Speaker: Dr. Alison C. Ketz, University of Wisconsin, Madison

The dynamics of chronic wasting disease (CWD) are driven by spatially and temporally varying processes that operate on multiple scales, leading to complicated population effects. This complexity necessitates a flexible modeling approach that can structurally incorporate relevant ecological and epidemiological processes, to forecast disease impacts on host populations.

To fill this need, presented here is a spatiotemporal integrated population model (IPM) that assimilates disease dynamics within a host population model and simultaneously estimates key demographic and epidemiological parameters. The model utilizes data from numerous sources, including age-at-harvest, cross-sectional surveillance, and survival information from marked individuals to assess population impacts of CWD on white-tailed deer (Odocoileus virginianus) in the CWD-endemic region of south-central Wisconsin, USA.

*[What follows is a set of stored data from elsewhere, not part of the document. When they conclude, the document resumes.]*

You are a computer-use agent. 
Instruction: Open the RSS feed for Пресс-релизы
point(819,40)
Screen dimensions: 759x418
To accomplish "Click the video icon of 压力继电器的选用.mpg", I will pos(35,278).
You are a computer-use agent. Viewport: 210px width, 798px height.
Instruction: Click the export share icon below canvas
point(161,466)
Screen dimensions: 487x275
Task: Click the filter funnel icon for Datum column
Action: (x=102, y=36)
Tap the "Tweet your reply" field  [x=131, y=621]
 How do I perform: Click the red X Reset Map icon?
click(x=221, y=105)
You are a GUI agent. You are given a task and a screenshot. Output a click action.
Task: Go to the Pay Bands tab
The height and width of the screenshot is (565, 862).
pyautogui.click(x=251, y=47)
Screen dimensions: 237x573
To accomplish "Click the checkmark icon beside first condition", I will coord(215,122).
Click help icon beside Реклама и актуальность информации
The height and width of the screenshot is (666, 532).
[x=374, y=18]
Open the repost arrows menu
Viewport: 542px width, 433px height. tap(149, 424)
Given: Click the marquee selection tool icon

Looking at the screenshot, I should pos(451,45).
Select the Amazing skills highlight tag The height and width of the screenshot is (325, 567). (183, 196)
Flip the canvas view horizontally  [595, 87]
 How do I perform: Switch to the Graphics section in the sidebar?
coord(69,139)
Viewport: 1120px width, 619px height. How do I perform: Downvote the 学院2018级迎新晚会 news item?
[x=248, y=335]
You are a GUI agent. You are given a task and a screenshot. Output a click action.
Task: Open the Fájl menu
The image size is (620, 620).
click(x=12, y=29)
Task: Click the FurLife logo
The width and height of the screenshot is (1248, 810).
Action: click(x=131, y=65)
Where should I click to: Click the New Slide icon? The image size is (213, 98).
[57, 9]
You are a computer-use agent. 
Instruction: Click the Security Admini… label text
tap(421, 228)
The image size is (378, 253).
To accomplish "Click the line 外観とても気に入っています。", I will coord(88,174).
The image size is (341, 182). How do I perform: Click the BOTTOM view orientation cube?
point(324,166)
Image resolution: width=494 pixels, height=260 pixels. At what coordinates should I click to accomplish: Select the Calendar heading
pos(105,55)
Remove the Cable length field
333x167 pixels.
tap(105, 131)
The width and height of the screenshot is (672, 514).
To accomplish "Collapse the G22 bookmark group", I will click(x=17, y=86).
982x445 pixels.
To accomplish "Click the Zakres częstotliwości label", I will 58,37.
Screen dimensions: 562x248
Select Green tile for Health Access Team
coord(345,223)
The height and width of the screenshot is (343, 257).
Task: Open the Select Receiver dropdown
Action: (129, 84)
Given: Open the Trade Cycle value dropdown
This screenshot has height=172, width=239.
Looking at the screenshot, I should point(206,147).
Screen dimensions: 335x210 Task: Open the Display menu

Previous studies indicate declines of CWD-affected cervid populations in the Rocky Mountains, but due to strikingly different environmental, behavioral, demographic, and density patterns, a data-driven assessment for the midwestern USA is needed. Additionally, IPMs frequently use mark-recapture data to obtain survival and disease rates, alternatively, this modeling approach jointly estimates survival and force-of-infection using a time-to-event continuous time framework that allows these processes to vary over time and across ages of individuals in the host population. This novel method provides a rigorous tool for increasing understanding of disease and population dynamics, which are critical to mitigate disease impacts.